Un vendredi par moi

Un vendredi par moi

Mohamed Sassi. Intellectuel et militant de gauche un peu plus à gauche que la gauche. Aujourd’hui un des principaux animateurs du parti socialiste unifié. Tout au long du mois d’août, il a été pris à partie pour avoir pris langue avec des représentants du pouvoir et la peine d’ouvrir son esprit au point de vue de l’autre. Une diarrhée verbale a gerbé de la bush de quelques-uns pour l’accuser de reniement. Une posture qui rappelle l’axe du bien et l’axe du mal. Avec nous ou contre nous. Un imposteur qui lui interdit d’être lui. Intolérable parce qu’intolérant.

Mahdi Elmandjra vient de publier «Valeur des valeurs», un recueil d’articles, de conférences et d’interviews couvrant une longue période allant de 1977 à 2006. L’ouvrage est de ce fait un témoignage sur l’évolution intellectuelle du personnage. En ressort la cohérence. Ses combats de l’aube sont ceux du crépuscule. Seul le ton semble avoir pris un pli. Un mauvais. À la sérénité du début succède une virulence inutile dont on retrouve quelques spécimens dans le texte appelant à «déglobaliser la globalisation».

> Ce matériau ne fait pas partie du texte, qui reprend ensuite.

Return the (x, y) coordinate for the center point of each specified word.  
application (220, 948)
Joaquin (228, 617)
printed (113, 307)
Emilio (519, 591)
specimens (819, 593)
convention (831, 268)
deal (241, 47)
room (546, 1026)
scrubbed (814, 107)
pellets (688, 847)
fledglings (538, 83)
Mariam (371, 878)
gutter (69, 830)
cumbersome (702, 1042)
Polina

Dommage. Car Mahdi Elmandjra reste un cas d’exception. Au moment où les élites marocaines étaient empêtrées dans le débat politique des années soixante et soixante-dix, avec la stérilité qui a été souvent la leur, le prospectiviste Elmandjra avait des préoccupations qui «essayaient de tenir compte des changements qualitatifs et des mutations importantes». La constance dans l’application des  réformes que le récent rapport sur le développement humain va installer en clé de voûte du progrès figurait déjà parmi ses soucis majeurs. L’éducation est également très présente et dès 1979, dans «on n’en finit pas d’apprendre», il regrette amèrement qu’il n’y ait pas de place dans notre enseignement pour l’étude de problèmes telles la course aux armements ou l’émancipation de la femme. «Dans ce cas, écrit-il, il n’est peut-être pas exagéré d’affirmer qu’étant donné que les programmes d’études chancellent déjà sous le poids du passé, il ne reste apparemment pas de place pour les besoins de l’avenir».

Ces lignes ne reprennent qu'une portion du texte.